The search results from the document are displayed when you enter the keyword.

To browse the search results, you can click the Next result and Previous result icons. To choose a label for an unlabeled example in the result, click the Edit label icon and select a label. You can also remove a label from an already labeled example in the result by clicking the Edit label icon.

To filter the search results, click the Show filter options icon.

The following table describes the filter options.

Filter options in find
Option	Description
All	To find all examples in a document that match the keyword.
Labeled text	To find existing labeled examples in a document that match the keyword.
Unlabeled text	To find unlabeled examples in a document that match the keyword.
Match case	To find examples that match both the keyword and its case.
Whole words	To find examples that match the word boundaries of the keyword. For example, if you specify york as the keyword, yorktown is not matched when this option is selected.

For the unlabeled examples in the results, you can accept or reject a label suggestion.

Shows label suggestions to accept or reject. — A label is suggested for an entity example

To resolve any overlapping examples, click Review suggestions and choose an entity example suggestion from the Overlapping entity example suggestions dialog box.

Shows how to resolve a suggestion conflict. — A suggestion conflict for an entity example

Labeling examples in bulk

For most entity examples, enabling the bulk label feature is helpful. You might want to skip it if a term has more than one meaning in different contexts. In that case, evaluate each occurrence individually. Remember, if you enable the bulk label feature, you can check the accuracy of the labels that were added automatically and make corrections when necessary as you review the document.

After you enable the bulk label feature, a notification is displayed that indicates how many occurrences of an entity example were found in the current document. From the current page, the labeling tool cannot access other documents to report how many occurrences exist in other documents from the collection. However, the mention count is shown in the Entity types panel. When you first open other documents, you can check the mention counts to see how many mentions were labeled automatically.

Did the bulk label feature miss an occurrence?

Occurrences of the term are not labeled if they occur in the same phrase in which the term is already labeled.
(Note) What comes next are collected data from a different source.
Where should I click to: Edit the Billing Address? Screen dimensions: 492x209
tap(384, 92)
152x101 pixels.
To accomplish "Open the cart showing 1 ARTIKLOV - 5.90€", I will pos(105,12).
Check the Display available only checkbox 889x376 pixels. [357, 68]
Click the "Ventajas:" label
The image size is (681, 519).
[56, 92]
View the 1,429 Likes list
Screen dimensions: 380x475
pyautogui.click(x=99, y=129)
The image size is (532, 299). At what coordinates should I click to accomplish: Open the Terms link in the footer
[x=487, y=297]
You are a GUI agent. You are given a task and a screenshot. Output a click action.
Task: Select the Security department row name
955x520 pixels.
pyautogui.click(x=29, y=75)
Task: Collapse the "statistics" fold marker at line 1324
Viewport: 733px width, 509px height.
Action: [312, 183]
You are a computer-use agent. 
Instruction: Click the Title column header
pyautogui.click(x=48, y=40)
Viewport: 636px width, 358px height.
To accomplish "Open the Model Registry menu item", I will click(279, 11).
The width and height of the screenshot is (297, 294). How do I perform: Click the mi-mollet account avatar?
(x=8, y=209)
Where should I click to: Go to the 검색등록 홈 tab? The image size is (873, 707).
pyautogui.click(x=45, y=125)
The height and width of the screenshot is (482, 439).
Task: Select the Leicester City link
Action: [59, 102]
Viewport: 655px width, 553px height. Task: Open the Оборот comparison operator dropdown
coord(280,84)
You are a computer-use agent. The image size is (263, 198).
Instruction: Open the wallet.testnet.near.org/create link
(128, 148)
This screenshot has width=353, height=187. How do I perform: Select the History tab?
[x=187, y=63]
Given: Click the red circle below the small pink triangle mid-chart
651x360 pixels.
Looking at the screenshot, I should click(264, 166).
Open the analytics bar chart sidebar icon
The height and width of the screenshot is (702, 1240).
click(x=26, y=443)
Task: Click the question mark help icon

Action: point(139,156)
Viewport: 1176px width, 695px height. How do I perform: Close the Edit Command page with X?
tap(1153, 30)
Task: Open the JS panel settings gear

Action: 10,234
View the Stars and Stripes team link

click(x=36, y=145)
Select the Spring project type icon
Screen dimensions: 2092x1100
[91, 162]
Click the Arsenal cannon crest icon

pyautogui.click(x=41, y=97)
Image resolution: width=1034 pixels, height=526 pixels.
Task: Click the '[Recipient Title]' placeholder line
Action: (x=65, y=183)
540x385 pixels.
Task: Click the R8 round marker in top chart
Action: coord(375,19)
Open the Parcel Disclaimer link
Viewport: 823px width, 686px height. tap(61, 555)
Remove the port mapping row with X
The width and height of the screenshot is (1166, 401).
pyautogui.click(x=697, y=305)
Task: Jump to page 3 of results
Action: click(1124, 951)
For example, the first occurrence of the term husband is not labeled when the bulk label feature is switched on for the second occurrence of the term in the following sentence.

Shows when an overlapping occurrence is not given a label by the bulk label feature. — Treatment of overlapping labels

Entity example suggestions

After you label enough examples, suggested entity type examples are displayed. The system learns from the types of examples you label, and applies what it learns to identify potential new examples. For example, after you label red, orange, yellow, green, and blue as examples of the color entity type, the Example suggestions panel might show indigo and violet as suggested examples for you to label. Suggestions are not displayed until after you label many examples of an entity type.

The following example shows suggestions that are made for family member mentions.

Shows suggestions for family member entities. — Entity example suggestions

You might notice that a term that you chose to bulk label is not labeled, but is displayed as a suggestion instead. A term is skipped in the following situations:

The term might occur in different noun phrases in different sections of the document. For example, the term father might occur in the noun phrases the kindest *father* and to her *father*. When a word is included in a noun phrase with adjectives, the meaning can change. Therefore, such terms sometimes are suggested rather than labeled automatically.
A word might be a valid example on its own and as part of a multiple-word mention. For example, a mention of IBM might refer to the company International Business Machines, Corp. or might be used as part of a product name, such as IBM Cloud Pak for Data. However, a word or phrase can be part of only one example. Example labels cannot overlap one another. Therefore, you must choose which example suggestion is the most accurate. In this example, where the term IBM is used as part of a product name, it is more accurate to label the full phrase as an example of the Product entity type.
The service might recognize that a term is a possible example of more than one entity type. For example, the word top might mean the best or might mean shirt.

To investigate a suggestion further, click it to see the word in context within the document. Seeing the term in context helps you to decide whether the occurrence is a valid entity example for you to label.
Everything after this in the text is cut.